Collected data
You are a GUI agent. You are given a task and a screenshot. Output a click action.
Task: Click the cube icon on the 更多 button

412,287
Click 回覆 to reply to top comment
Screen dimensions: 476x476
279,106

About this exercise:
In this exercise, repeat all entries exactly.

Answer area:
You are a GUI agent. You are given a task and a screenshot. Output a click action.
Task: Click the cube icon on the 更多 button

412,287
Click 回覆 to reply to top comment
Screen dimensions: 476x476
279,106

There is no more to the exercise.